A toutes ces thèses, s'ajoute le témoignage troublant de l'ancienne maitresse d’un baron de la mafia, Enrico De Pedis, dernier chef de la Banda della Magliana qui sévissait à Rome dans les années 1970 et 1980. Sabrina Minardi révèle avoir vu Emanuela durant sa séquestration. Elle accuse le cardinal Marcinkus, numéro 3 du Vatican jusqu’en 1984 et président de la Banque du Vatican (IOR) d'avoir diligenté l'enlèvement de la jeune fille. "Une note confidentielle des services de renseignements intérieurs italiens déclassifiée en 1995 avait déjà évoqué cette hypothèse", selon un article du Figaro. L'enquête avait été rouverte suite à ses déclarations. 

Toujours vivante ? Certains avancent aussi la thèse selon laquelle la "disparue", qui serait aujourd'hui âgée de 55 ans, vivrait cachée dans un couvent quelque part en Europe... Pour Roberta Hidalgo, autrice de L'affaire Emanuela Orlandi, Emanuela vivrait même non loin de la place Saint Pierre... 
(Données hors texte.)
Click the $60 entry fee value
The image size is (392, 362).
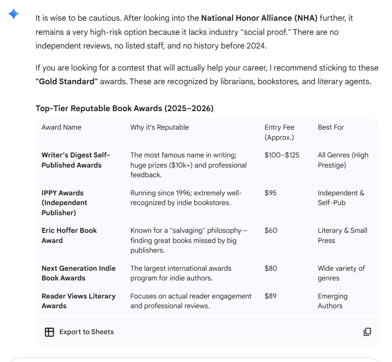point(271,231)
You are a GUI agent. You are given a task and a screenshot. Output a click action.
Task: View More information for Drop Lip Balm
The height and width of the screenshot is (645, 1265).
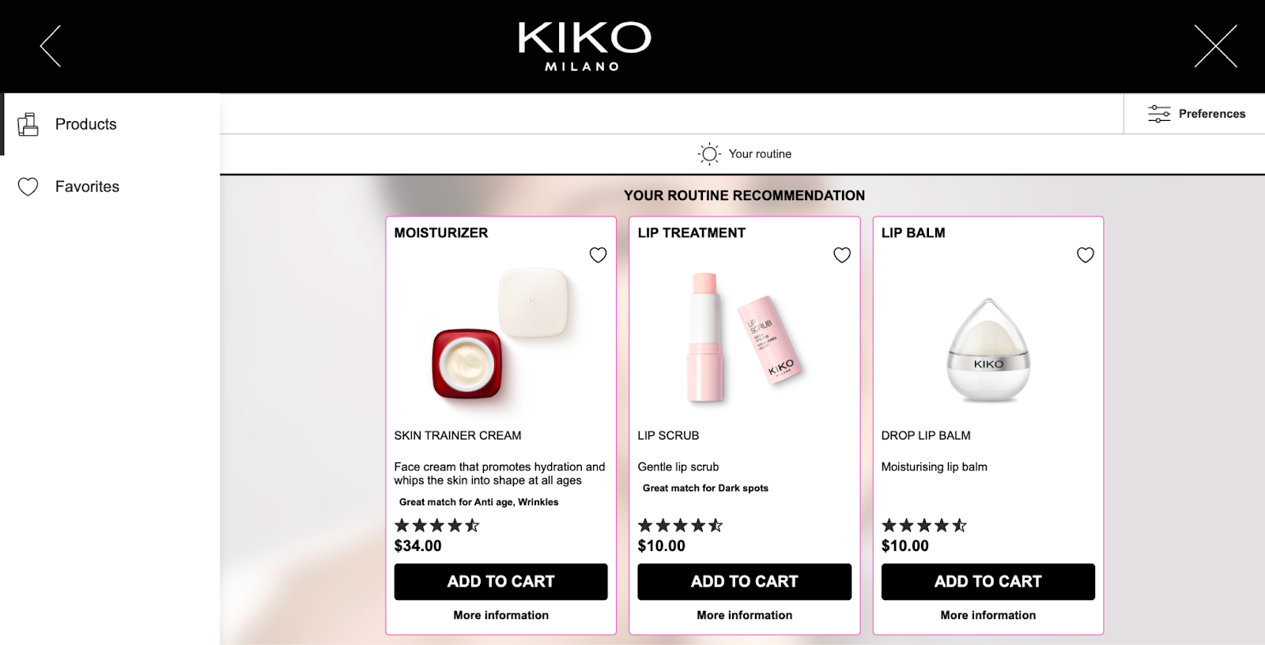point(988,615)
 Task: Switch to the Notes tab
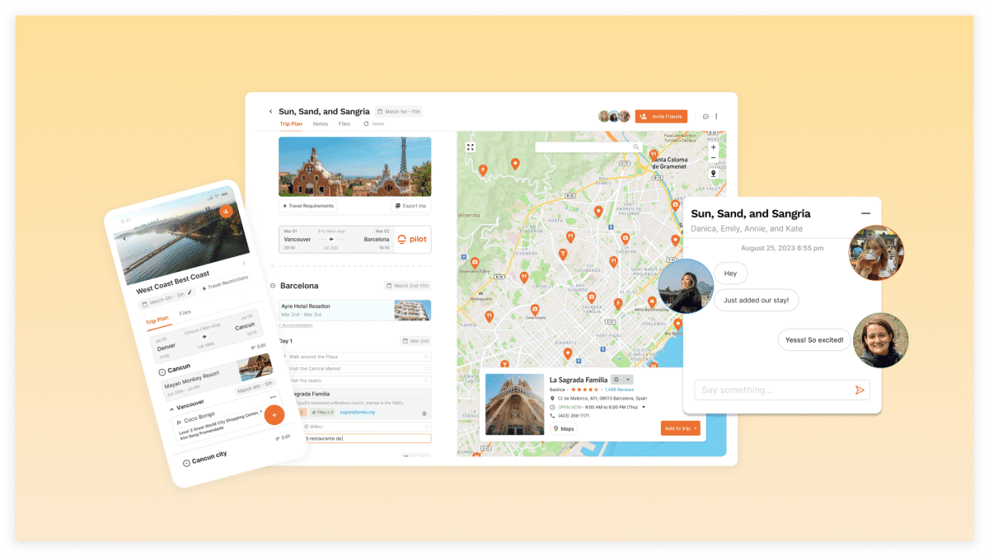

Des documents du Vatican – non authentifiés – fournis à un journaliste d'investigation évoquent par ailleurs d'importantes sommes d'argent que le Saint-Siège aurait payé pour les frais d'hébergement de la jeune femme, qui aurait été extradée et aurait vécu pendant quatorze ans dans une mission catholique à Londres, où elle serait décédée. 

"Dans chaque piste, il y a des bouts de vérité", confie son frère Pietro dans le documentaire de Netflix. "La seule chose dont je suis certain, c'est que le Vatican connait la vérité".